Decide whether each statement, (a) to (c), agrees with the passage on embryo screening below. Answer yes or no for each and quote the words from the passage that decide it.
(a) The screening is done on embryos before they are implanted in the womb.
(b) The technique has been successfully tested on several families.
(c) Professor Delhanty says that each child of a parent with the faulty gene has a one in four chance of inheriting it.

------ Quoted passage ------

-
- British scientists are developing a technique to weed
out embryos at high risk of developing cancer.
-
- The technique involves the genetic screening of embryos
before they are implanted in the womb using in vitro fertilisation (IVF)
techniques.
-
- The development is to be evaluated by the Human Fertilisation
and Embryology Authority, but moves to weed out "unacceptable"
embryos have been described as the "Nazification" of medicine
by a leading expert on medical ethics.
-
- Joy Delhanty, professor of Human Genetics at University
College Medical School, is among those working on the new technique, which
has been successfully tested on one family with a high risk of producing
children susceptible to colon cancer. It is now being perfected to test
for other types of the disease.
-
- Professor Delhanty said: "We are dealing with families
where there is a very high risk of cancer due to the inheritance of a faulty
gene.
-
- "This means that if the parent has this gene then
each child has got a one in two chance of inheriting that gene and therefore
developing the cancer during their lifetime.

------ Data shown ------

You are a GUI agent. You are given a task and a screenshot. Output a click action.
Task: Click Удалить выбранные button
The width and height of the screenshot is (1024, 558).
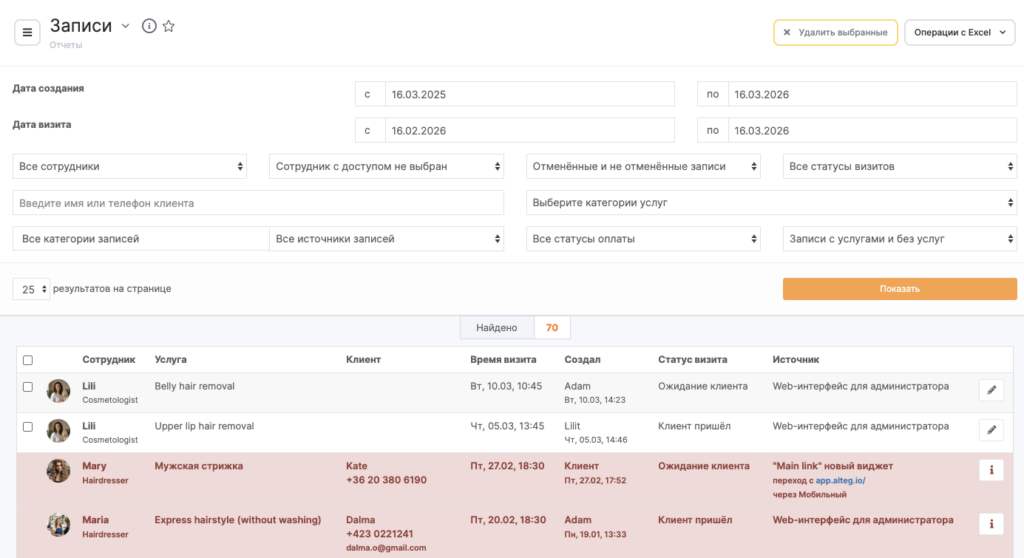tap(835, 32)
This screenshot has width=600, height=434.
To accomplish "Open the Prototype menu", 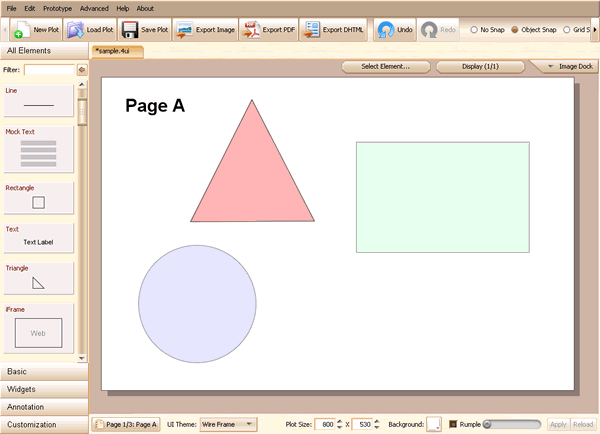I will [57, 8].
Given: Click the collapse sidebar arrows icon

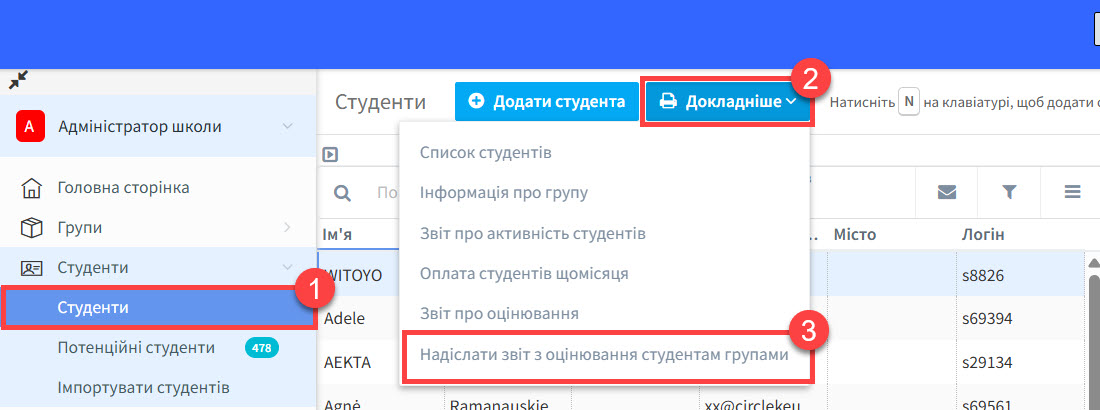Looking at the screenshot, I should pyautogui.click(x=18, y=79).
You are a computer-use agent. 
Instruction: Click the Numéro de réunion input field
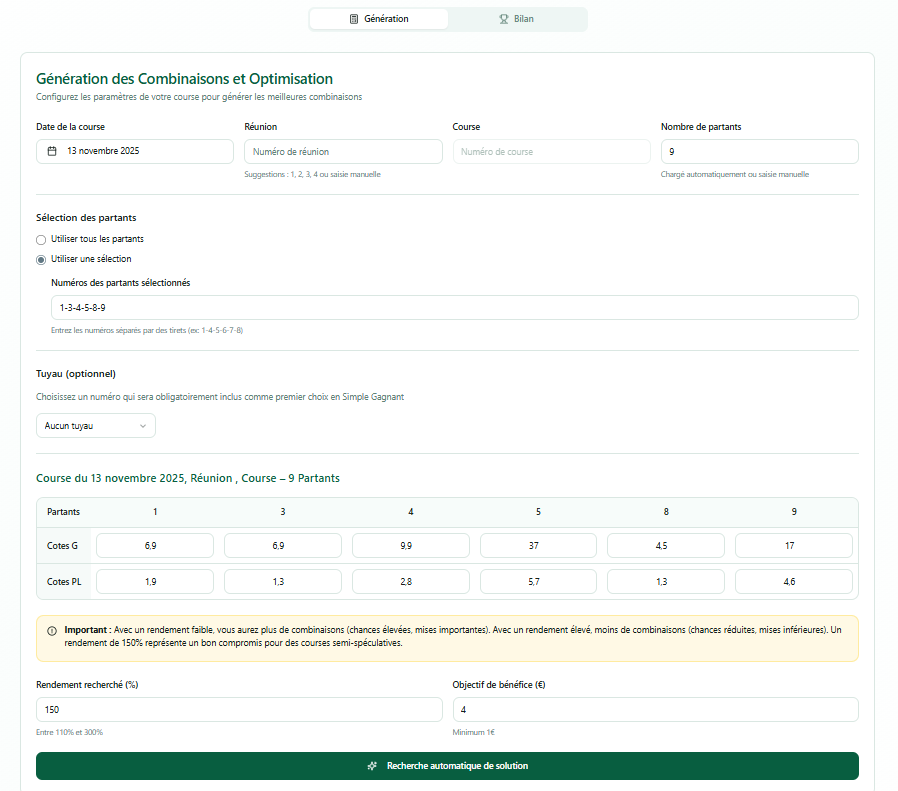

------
------ Data shown ------

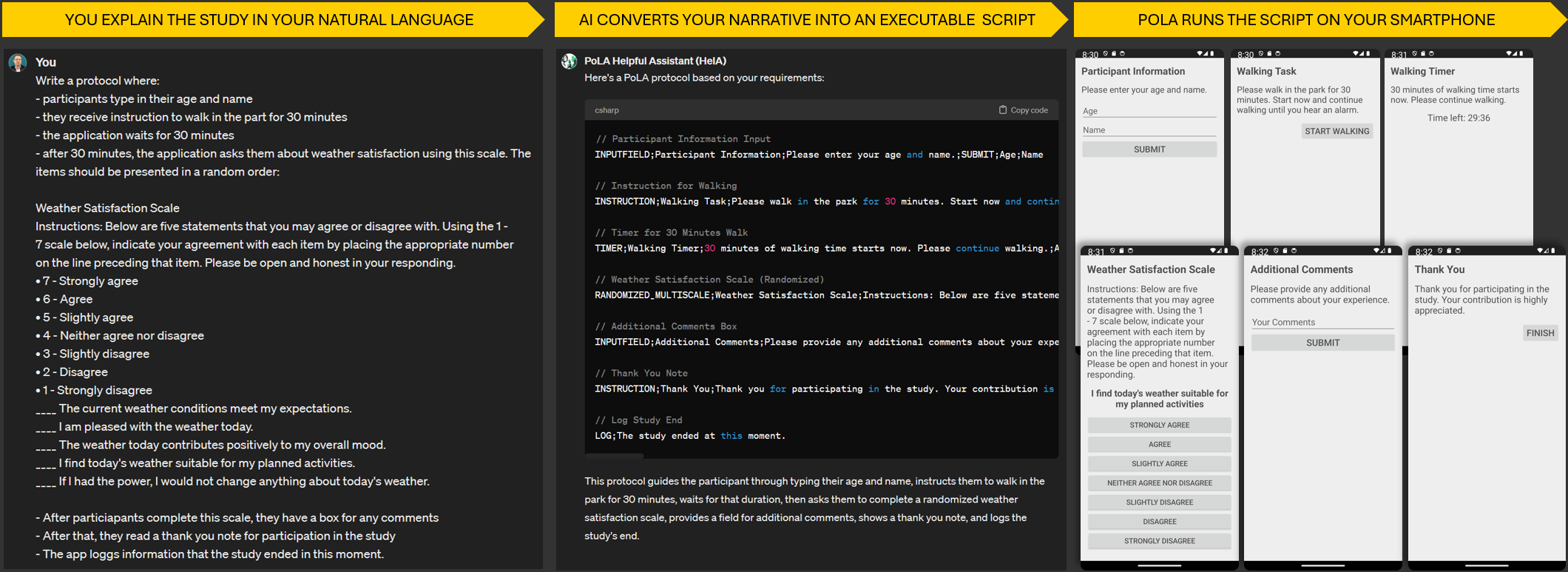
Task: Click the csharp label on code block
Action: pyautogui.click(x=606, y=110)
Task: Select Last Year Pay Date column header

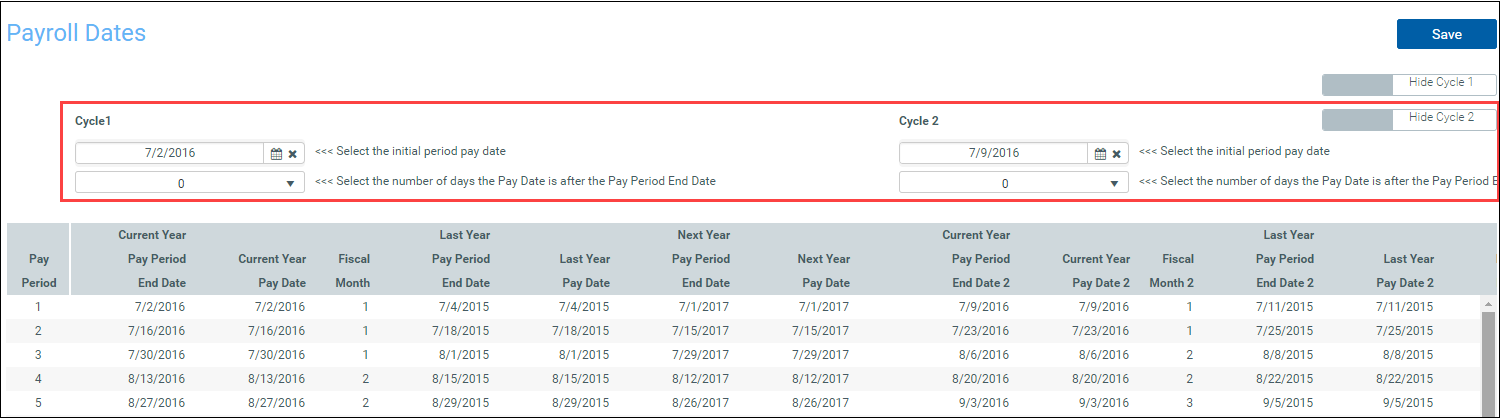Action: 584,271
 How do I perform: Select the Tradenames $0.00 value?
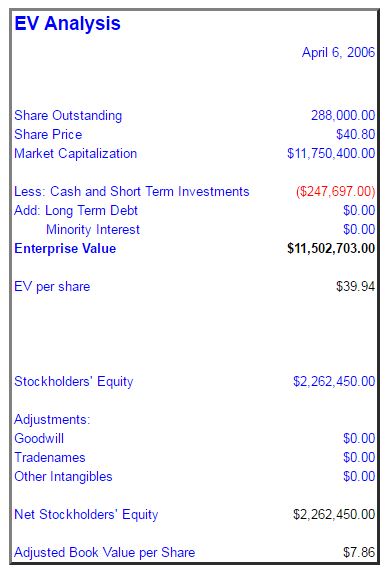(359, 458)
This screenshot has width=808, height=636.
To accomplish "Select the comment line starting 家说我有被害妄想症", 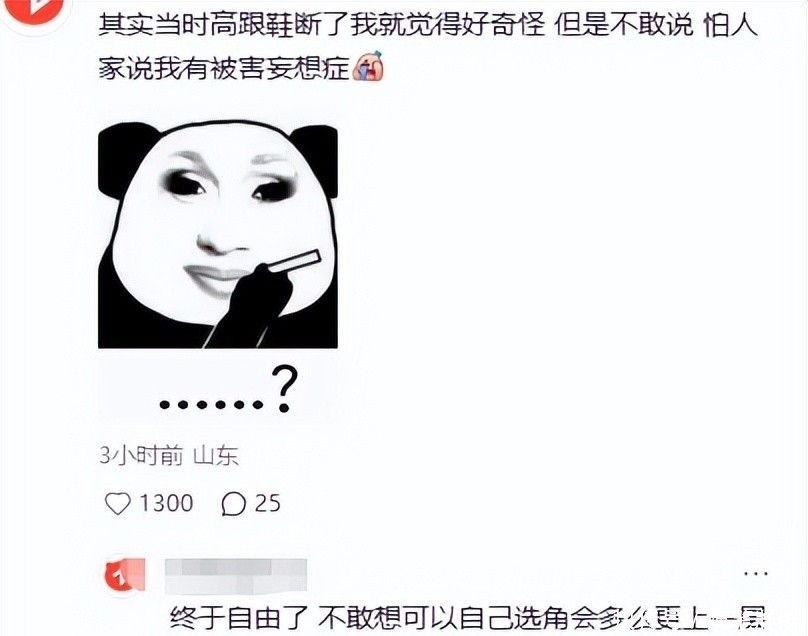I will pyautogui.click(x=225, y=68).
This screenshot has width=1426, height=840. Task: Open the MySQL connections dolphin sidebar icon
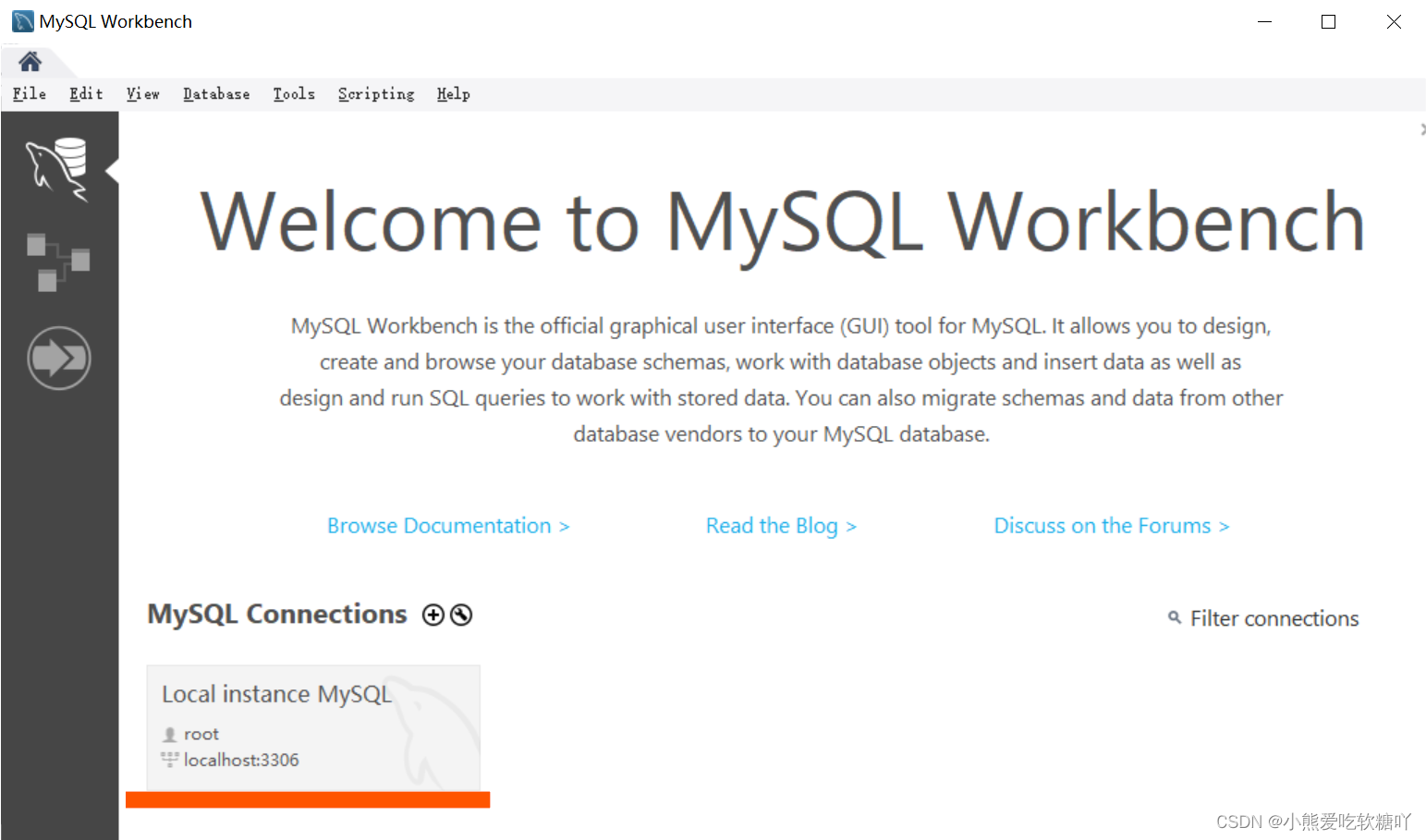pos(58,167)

------
------ Data shown ------

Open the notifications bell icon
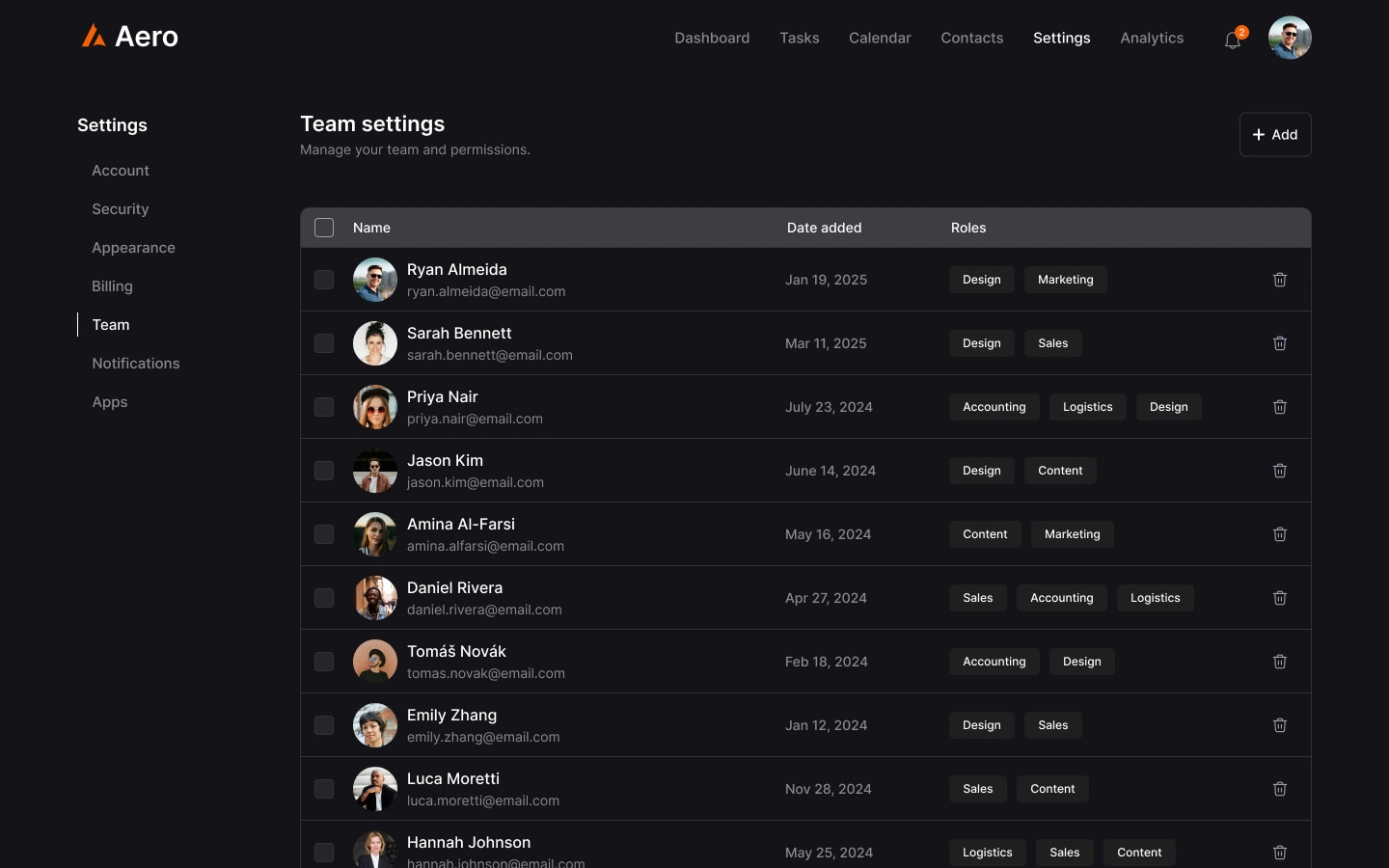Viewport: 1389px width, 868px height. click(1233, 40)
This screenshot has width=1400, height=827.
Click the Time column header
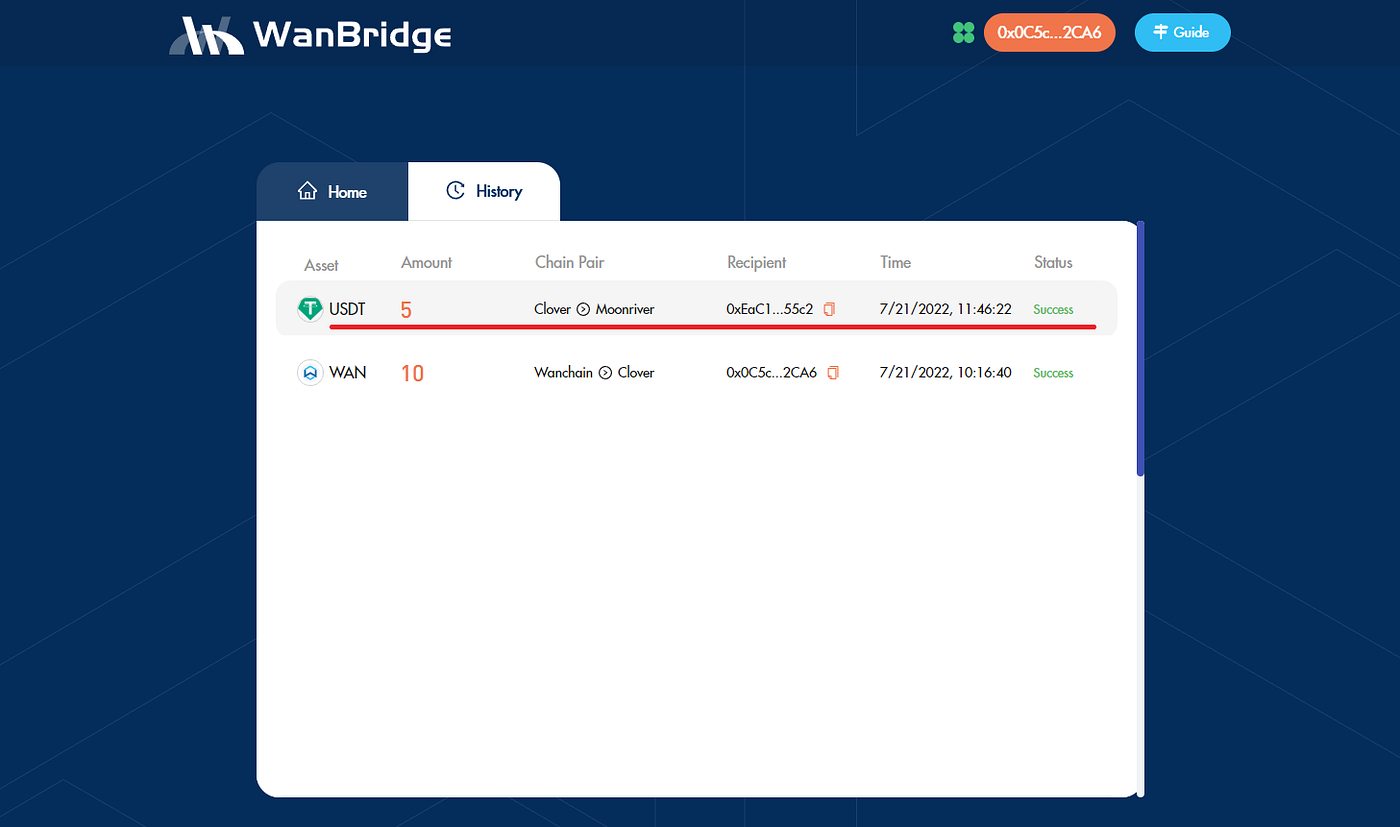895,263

------

Output for this exercise
(a) Yes: "the genetic screening of embryos before they are implanted in the womb"
(b) No: "has been successfully tested on one family"
(c) No: "each child has got a one in two chance of inheriting that gene"